"It is well known that when dietary carbohydrate is converted to fat by de novo synthesis the obligatory cost is 23% of original calories from carbohydrate, whereas the cost of carbohydrate storage as glycogen is only 7%. The cost of deposition in adipose tissue of dietary fatty acids as triglyceride, in contrast, is only 3%."Okay, so...
If we eat 50 calories of sugar (about 3.3 teaspoons):
- We spend about 11.5 calories storing it as fat, or
- We spend about 3.5 calories storing it as glycogen (the storage form of glucose in humans).
- We spend about 1.5 calories storing it as fat.
- Eating 50 calories of carb leaves us with only 38.5 calories of stored fat. (Eating 100 calories of carb leaves us with only 77.)
- Eating 50 calories of fat leaves us with fully 48.5 calories of stored fat, almost the entire amount. (Eating 100 calories of fat leaves us with 97.)
Of course, it's not this simple. Everyone's physiology is different. We all digest and absorb in different ways and at different rates. How and how much of a nutrient we absorb is also dependant upon the form in which it's presented* and what other nutrients and items are simultaneously present. How, and whether, and into what form those nutrients are deposited also varies by individual. It's not straightforward.
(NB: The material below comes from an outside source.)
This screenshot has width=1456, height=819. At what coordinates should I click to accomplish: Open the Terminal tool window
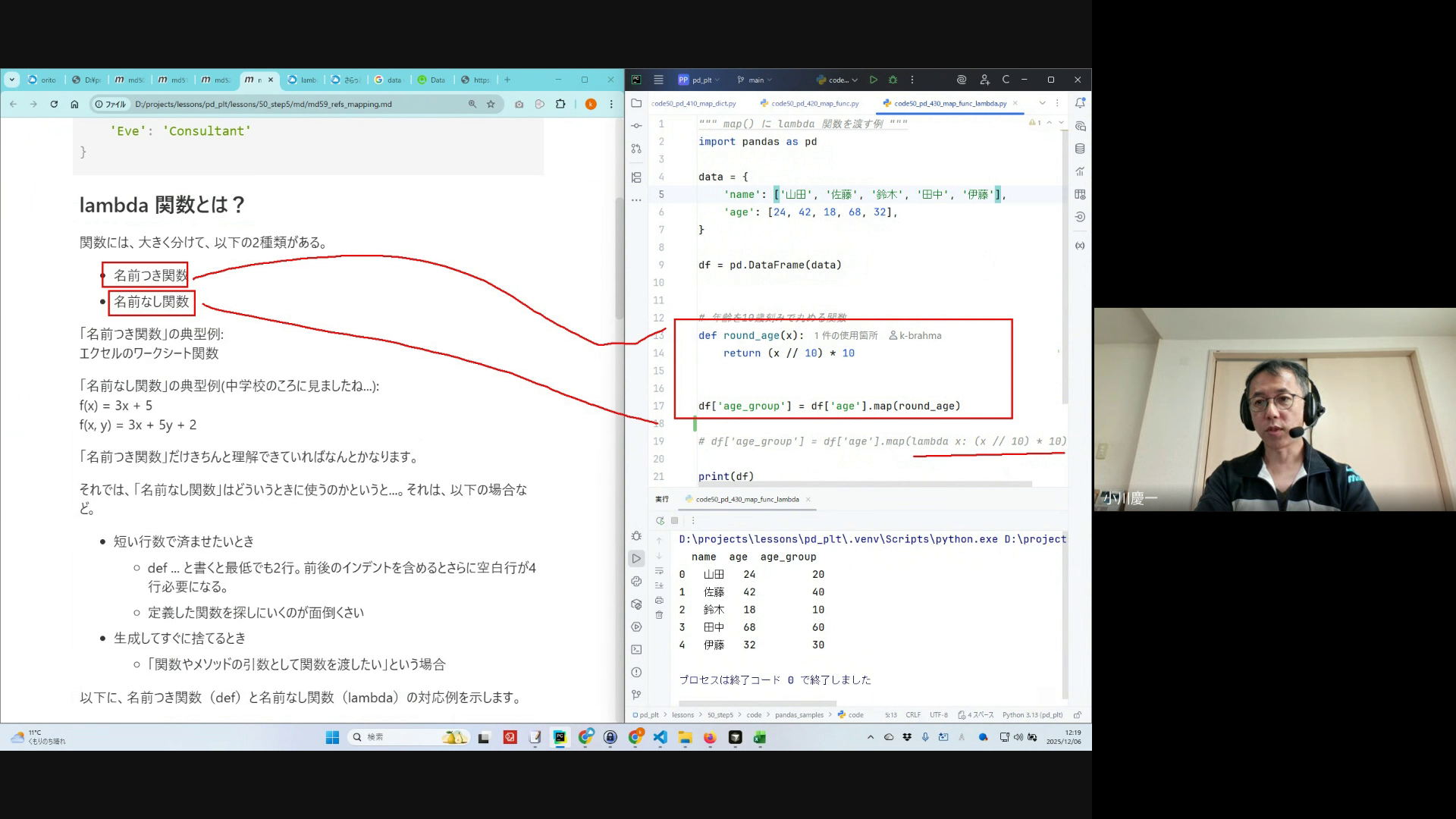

Nonetheless, I do wonder if any of this will affect Chris Voight's post-lab results. (Voight is eating 20 potatoes a day for 60 days. Here are his pre-potato lab results.)
*For example, we absorb fewer calories from a given sample of starch if it is in the form of resistant starch. Starch can, in fact, be made more resistant to our digestion by heating it and allowing it to cool before ingesting, e.g. we absorb fewer calories from cold pasta than we do from that same pasta if it was hot.
Photo: Bix.
4 comments:
What does that mean, "de novo synthesis"? I've never heard that before.
I think of "de novo" as "directly." The first thing it does.
You need to keep in mind in your estimation of ingested sugar that sucrose is composed of one glucose and one fructose molecule, and the body does not deal with them in the same manner. Additionally, every cell in the body can break down glucose, while only the liver can metabolize fructose.
I'll certainly be interested to see Chris's results!